With thanks to those who responded, and having now read relevant portions of the C99 standard, I have come to agree with the somewhat surprising conclusion that storing an arbitrary non-EOF value returned by fgetc()
as type char
without loss of fidelity is not guaranteed to be possible. In large part, that arises from the possibility that char
cannot represent as many distinct values as unsigned char
.
For their part, the stdio functions guarantee that if data are written to a (binary) stream and subsequently read back, then the read back data will compare equal to the original data. That turns out to have much narrower implications than I at first thought, but it does mean that fputs()
must output a distinct value for each distinct char
it successfully outputs, and that whatever conversion fgets()
applies to store input bytes as type char
must accurately reverse the conversion, if any, by which fputs()

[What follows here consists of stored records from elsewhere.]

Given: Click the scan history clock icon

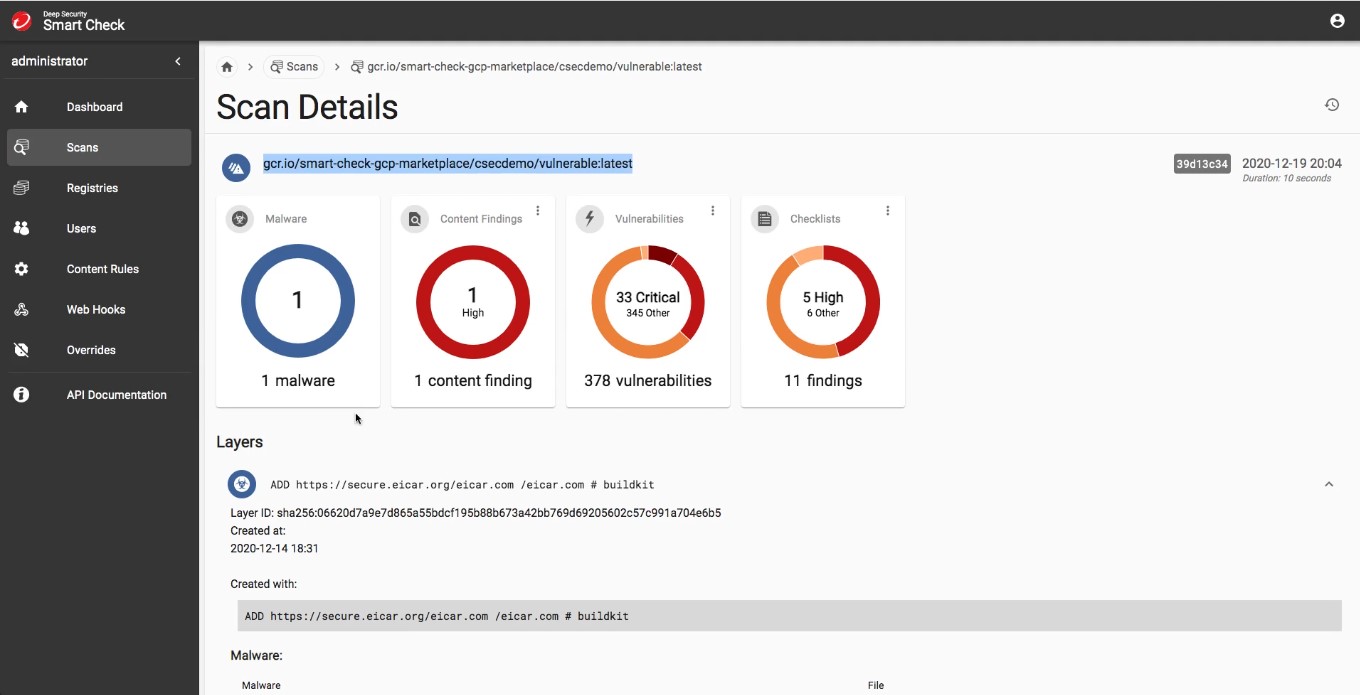Looking at the screenshot, I should click(1332, 105).
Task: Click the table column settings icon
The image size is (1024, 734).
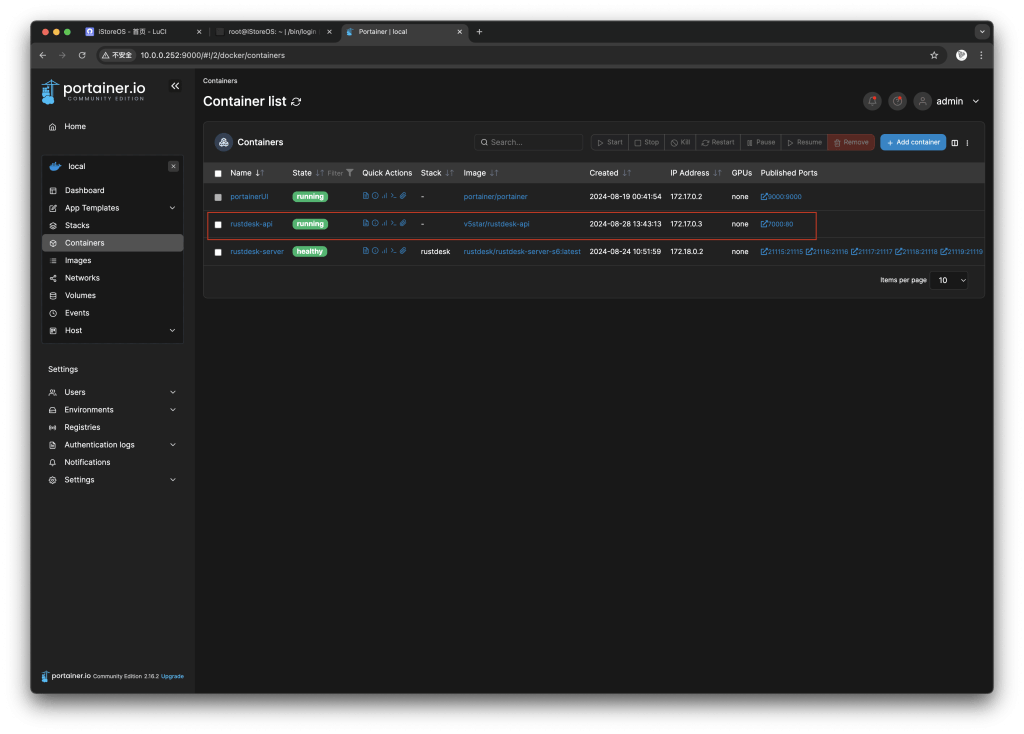Action: click(955, 143)
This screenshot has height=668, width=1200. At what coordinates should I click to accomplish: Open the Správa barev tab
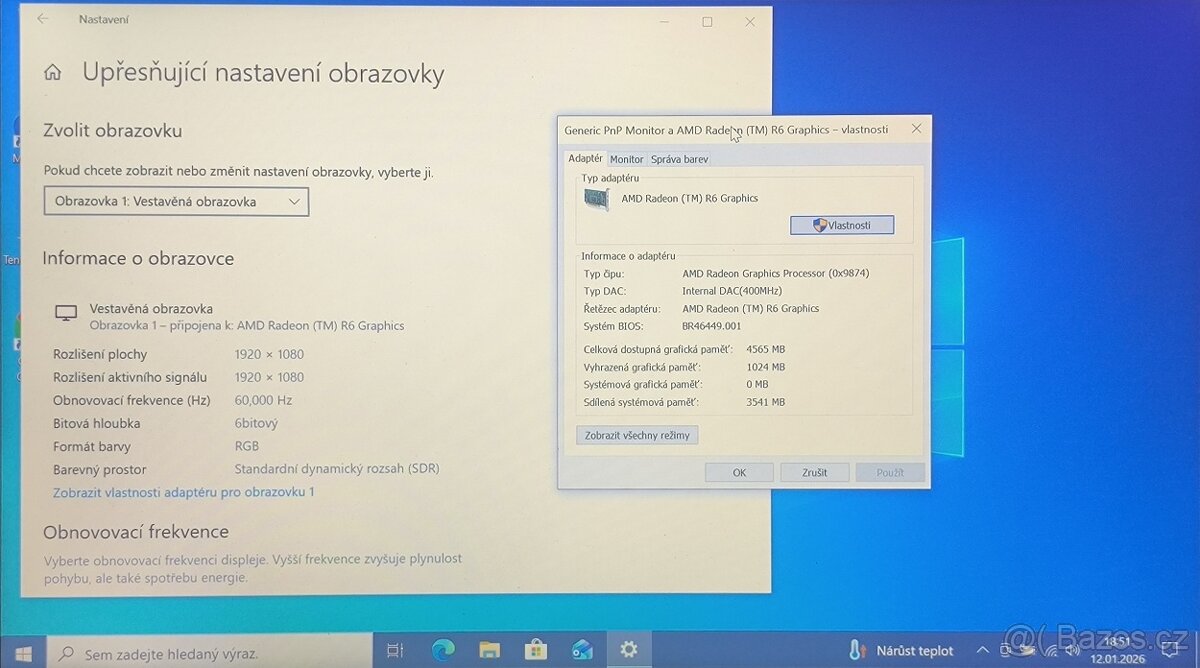(679, 159)
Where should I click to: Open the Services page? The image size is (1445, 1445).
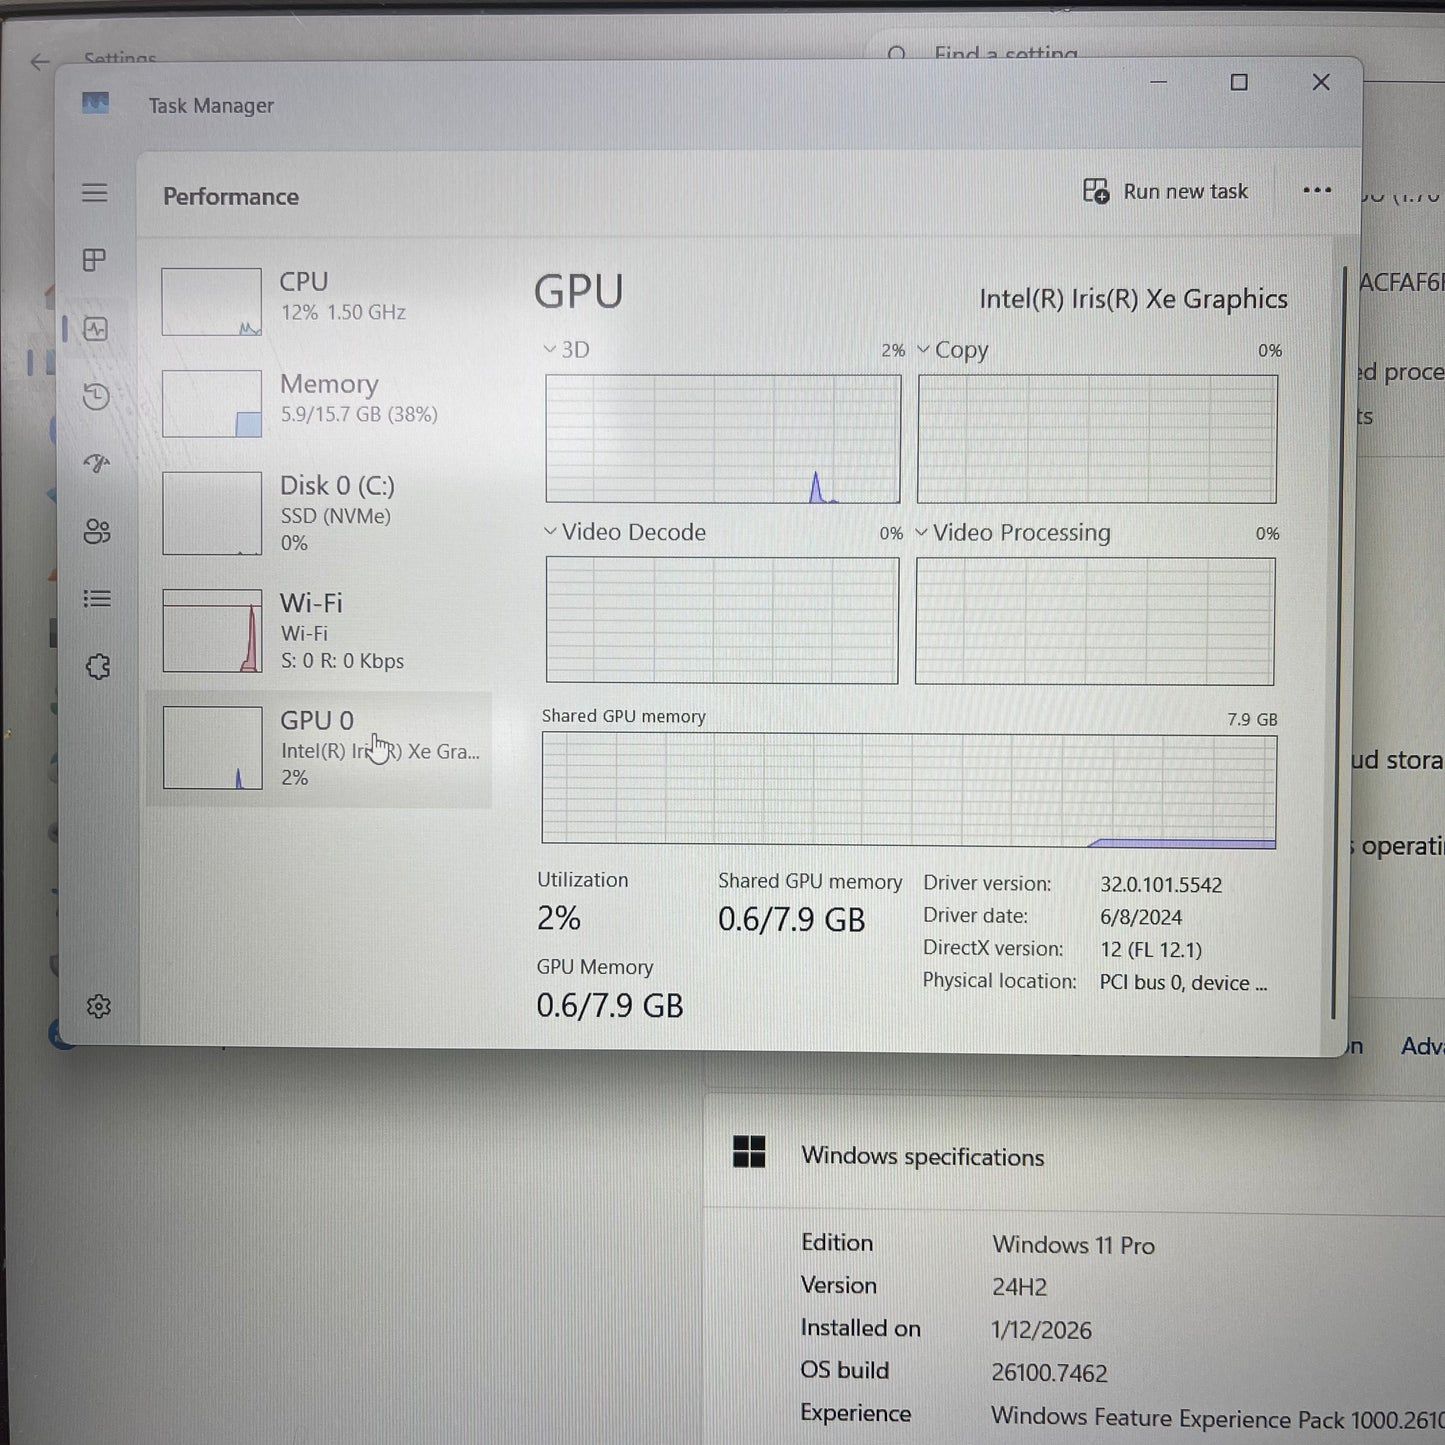pos(95,666)
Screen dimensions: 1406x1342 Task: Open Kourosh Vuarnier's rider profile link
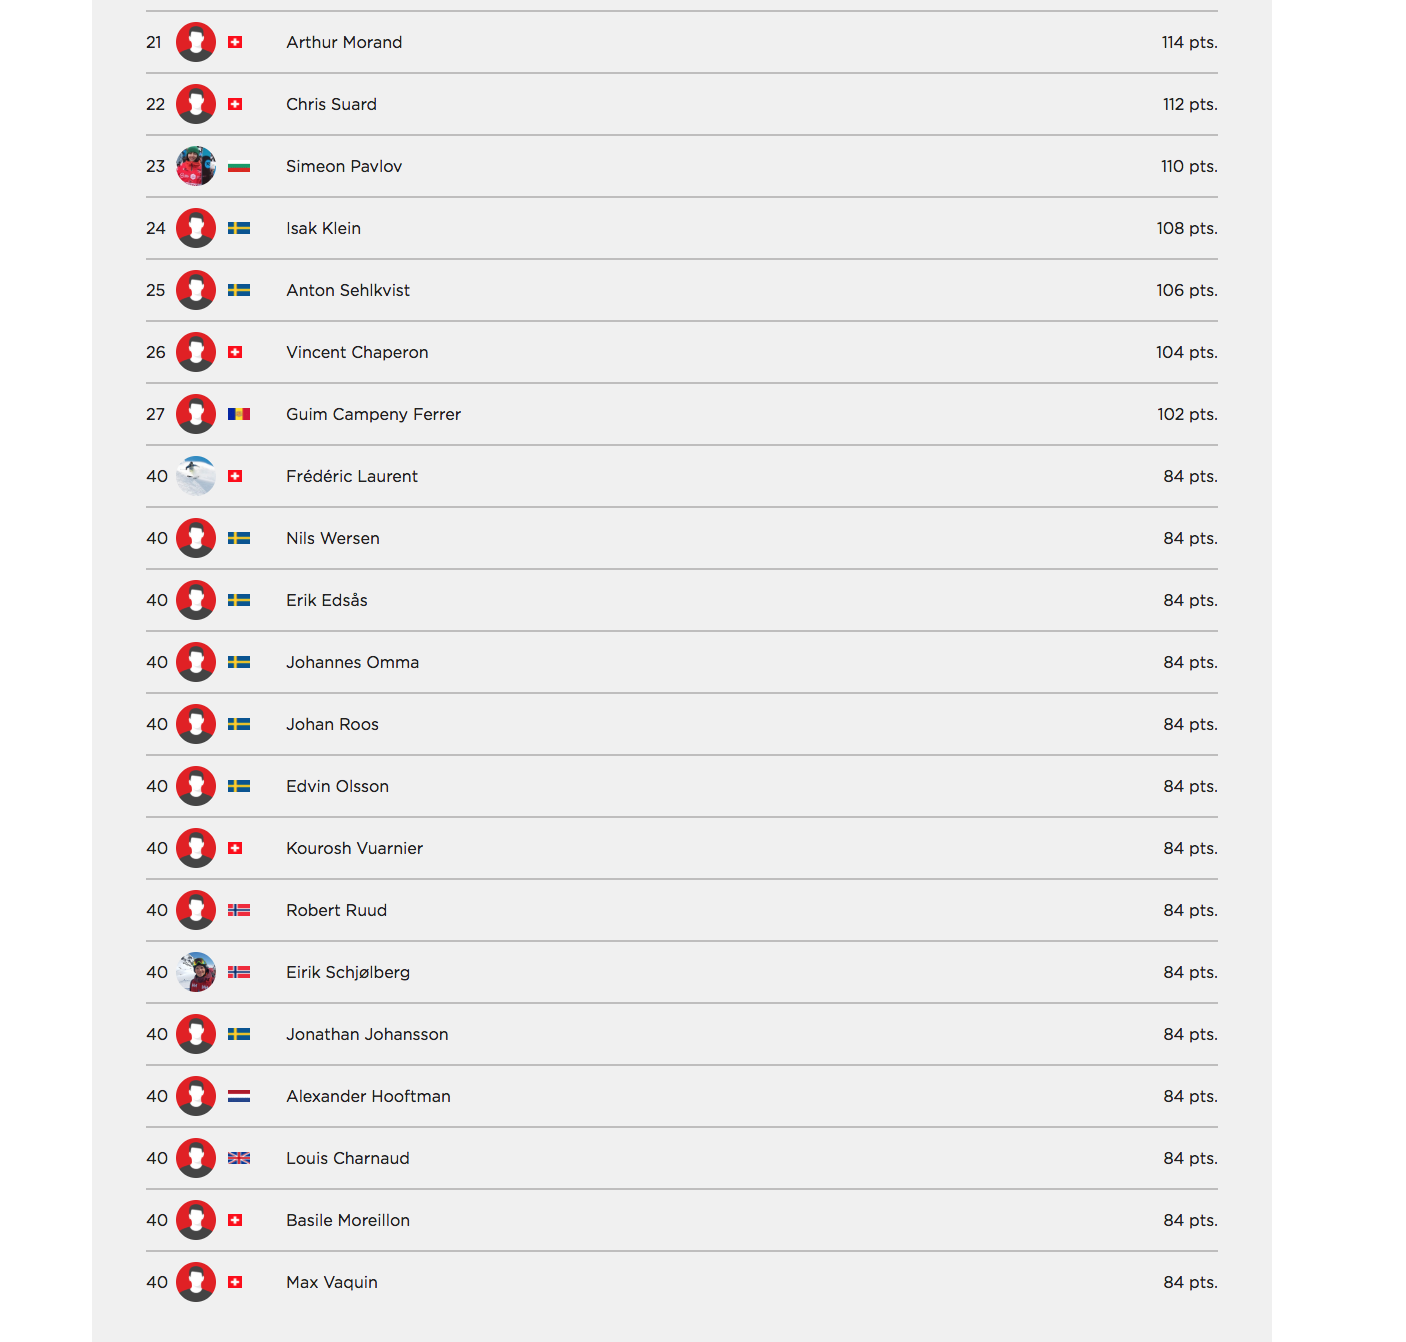click(354, 848)
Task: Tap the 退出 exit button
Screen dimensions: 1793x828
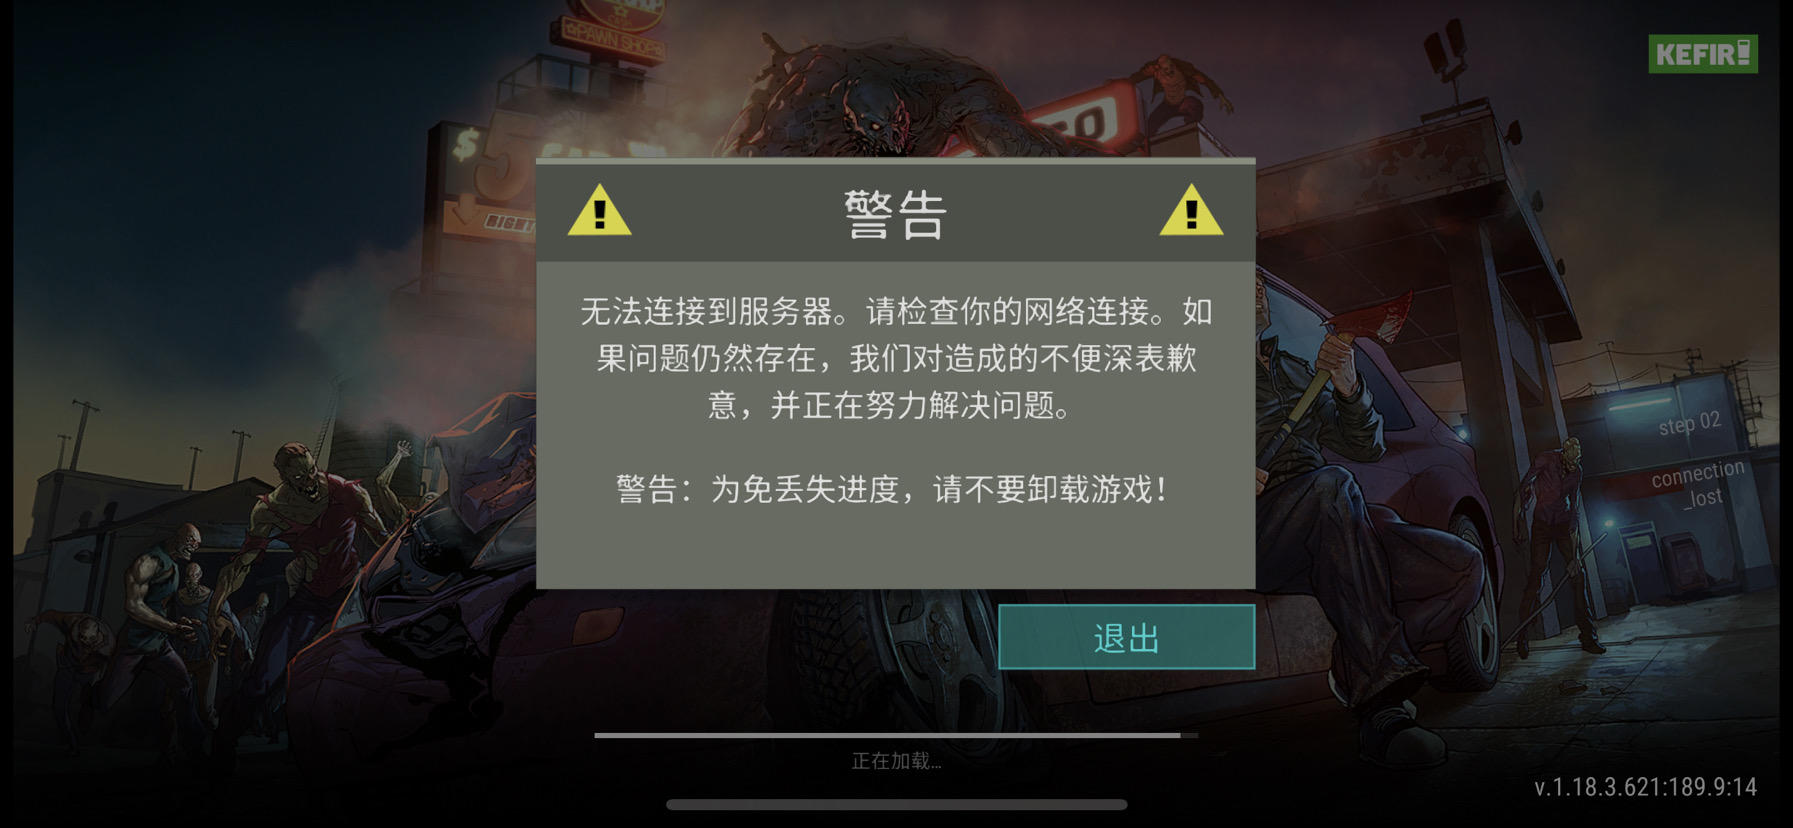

would produce the input byte as its output. As far as I can tell, however, fputs()
and fgets()
are permitted to fail on any input they don't like, so it is not certain that fputs() maps every possible char
value to an unsigned char
.
Moreover, although fputs()
and fgets()
operate as if by performing sequences of fputc()
and fgetc()
calls, respectively, it is not specified what conversions they might perform between char
values in memory and the underlying unsigned char
values on the stream. If a platform's fputs()
uses standard integer conversion for that purpose, however, then the correct back-conversion is as I proposed:
int c = fgetc(stream);
char buf;
if (c >= 0) buf = (char) ((c > CHAR_MAX) ? (c - (UCHAR_MAX + 1)) : c);
That arises directly from the integer conversion rules, which specify that integer values are converted to unsigned types by adding or subtracting the integer multiple of <target type>_MAX + 1 needed to bring the result into the range of the target type, supported by the constraints on representation of integer types. Its correctness for that purpose does not depend on the specific representation of char
values or on whether char
is treated as signed or unsigned.
However, if char
cannot represent as many distinct values as unsigned char
, or if there are char
values that fgets()
refuses to output (e.g. negative ones), then there are possible values of c
that could not have resulted from a char
conversion in the first place. No back-conversion argument is applicable to such bytes, and there may not even be a meaningful sense of char
values corresponding to them. In any case, whether the given conversion is the correct reverse-conversion for data written by fputs()
seems to be implementation defined. It is certainly implementation-defined whether buf = (char) c
will have the same effect, though it does have on very many systems.
Overall, I am struck by just how many details of C I/O behavior are implementation defined. That was an eye-opener for me.